>> begin Document text

Dr. Henry: I second the amendment. These are important amendments and Senator Quinn is to be commended for his constant interest in forms of education, other than primary, secondary and third level. If these amendments are not made, we may, as the Americans did, end up in a great deal of trouble which had not been anticipated.

Mr. T. Kitt: The Senator has pressed the right buttons. We have followed the developments in the US with extreme interest and we take this issue seriously. The report of the US Copyright Office totalled 355 pages, but it did not manage to have this provision included in the Digital Millennium Copyright Act because it was not ready in time. Distance learning is important and I am considering these amendments, particularly in light of the recent report by the US Copyright Office. The office conducted an intensive study, which took about six months, of copyright issues involved in digital distance education. The resulting comprehensive report gives an overview of the nature of distance learning today and aims to promote digital distance education and also to maintain an appropriate balance between users and owners of copyright. I assure Senators that this matter will be considered fully. Unfortunately, in the context of this Bill we are just not ready to deal with it but it will have to be dealt with and it is a question of timing and when we might be able to do that. The Senator has rightly raised an issue that must be dealt with. The US did not manage to deal with it because they were not ready. The same would apply here. We will have to deal with it but my advice is that we are not ready to deal with it now.

Mr. Quinn: I'll accept the Minister of State's efforts on that. If it is the case that the Americans realise they have not handled it, it seems a shame to allow this to go through. I had hoped in the last three months we might have been able to manage it. I understand the Minister of State has not been able to do so but, hopefully, it will be corrected before the Bill is completed.

Amendment, by leave, withdrawn.

Acting Chairman: I wish to advise Senators that although the televising of proceedings is not taking place at present, the proceedings are still being reported. Are Senators satisfied to continue? Yes.

>> end Document text
>> begin Task material

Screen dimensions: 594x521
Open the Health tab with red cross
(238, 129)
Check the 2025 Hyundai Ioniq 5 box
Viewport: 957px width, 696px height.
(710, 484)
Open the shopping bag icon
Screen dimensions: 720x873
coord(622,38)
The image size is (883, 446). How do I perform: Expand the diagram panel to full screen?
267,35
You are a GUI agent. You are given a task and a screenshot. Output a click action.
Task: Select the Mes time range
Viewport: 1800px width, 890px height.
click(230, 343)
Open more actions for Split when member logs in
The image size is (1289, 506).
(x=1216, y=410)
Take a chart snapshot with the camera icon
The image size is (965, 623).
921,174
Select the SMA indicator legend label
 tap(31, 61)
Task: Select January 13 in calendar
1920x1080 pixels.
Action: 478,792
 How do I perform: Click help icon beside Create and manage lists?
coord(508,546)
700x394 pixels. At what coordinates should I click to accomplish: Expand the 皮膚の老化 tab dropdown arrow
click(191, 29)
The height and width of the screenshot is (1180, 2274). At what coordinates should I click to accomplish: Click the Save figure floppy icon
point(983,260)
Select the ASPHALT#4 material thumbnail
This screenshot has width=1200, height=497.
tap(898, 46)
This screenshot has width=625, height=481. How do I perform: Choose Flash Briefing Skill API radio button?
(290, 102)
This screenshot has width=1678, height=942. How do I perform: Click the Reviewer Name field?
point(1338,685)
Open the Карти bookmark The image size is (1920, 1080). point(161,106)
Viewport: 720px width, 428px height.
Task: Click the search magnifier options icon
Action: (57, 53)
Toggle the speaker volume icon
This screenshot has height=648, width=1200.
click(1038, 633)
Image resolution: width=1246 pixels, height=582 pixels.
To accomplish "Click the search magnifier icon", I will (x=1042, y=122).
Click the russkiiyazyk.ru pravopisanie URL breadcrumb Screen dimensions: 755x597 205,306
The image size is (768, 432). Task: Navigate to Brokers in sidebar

>> end Task material

* Task requirements
1. In the debate transcript, how many pages did the US Copyright Office report total?
2. Copy out the rows from the line containing "Open the Карти" through the final line of the rows, with both of those lines included, character for character.

* Replies
1. 355 pages

2.
Open the Карти bookmark The image size is (1920, 1080). point(161,106)
Viewport: 720px width, 428px height.
Task: Click the search magnifier options icon
Action: (57, 53)
Toggle the speaker volume icon
This screenshot has height=648, width=1200.
click(1038, 633)
Image resolution: width=1246 pixels, height=582 pixels.
To accomplish "Click the search magnifier icon", I will (x=1042, y=122).
Click the russkiiyazyk.ru pravopisanie URL breadcrumb Screen dimensions: 755x597 205,306
The image size is (768, 432). Task: Navigate to Brokers in sidebar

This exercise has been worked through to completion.